Work item -
Using the listing below, print exactly everything from the line with "Given: Disable Sensitive" down to the line with "Screen dimensions: 980x517", both included, and nothing more.

Records for the exercise -
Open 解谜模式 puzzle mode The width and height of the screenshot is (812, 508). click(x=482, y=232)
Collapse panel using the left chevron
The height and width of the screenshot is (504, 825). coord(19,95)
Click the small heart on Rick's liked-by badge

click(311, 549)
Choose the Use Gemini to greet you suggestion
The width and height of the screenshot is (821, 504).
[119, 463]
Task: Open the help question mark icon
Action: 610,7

...

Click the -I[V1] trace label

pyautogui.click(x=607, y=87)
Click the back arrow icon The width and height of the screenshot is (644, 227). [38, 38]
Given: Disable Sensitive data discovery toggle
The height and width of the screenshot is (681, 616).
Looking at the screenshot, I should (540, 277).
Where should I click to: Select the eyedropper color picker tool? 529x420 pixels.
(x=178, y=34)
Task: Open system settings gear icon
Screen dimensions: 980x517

Solution to this task -
Given: Disable Sensitive data discovery toggle
The height and width of the screenshot is (681, 616).
Looking at the screenshot, I should (540, 277).
Where should I click to: Select the eyedropper color picker tool? 529x420 pixels.
(x=178, y=34)
Task: Open system settings gear icon
Screen dimensions: 980x517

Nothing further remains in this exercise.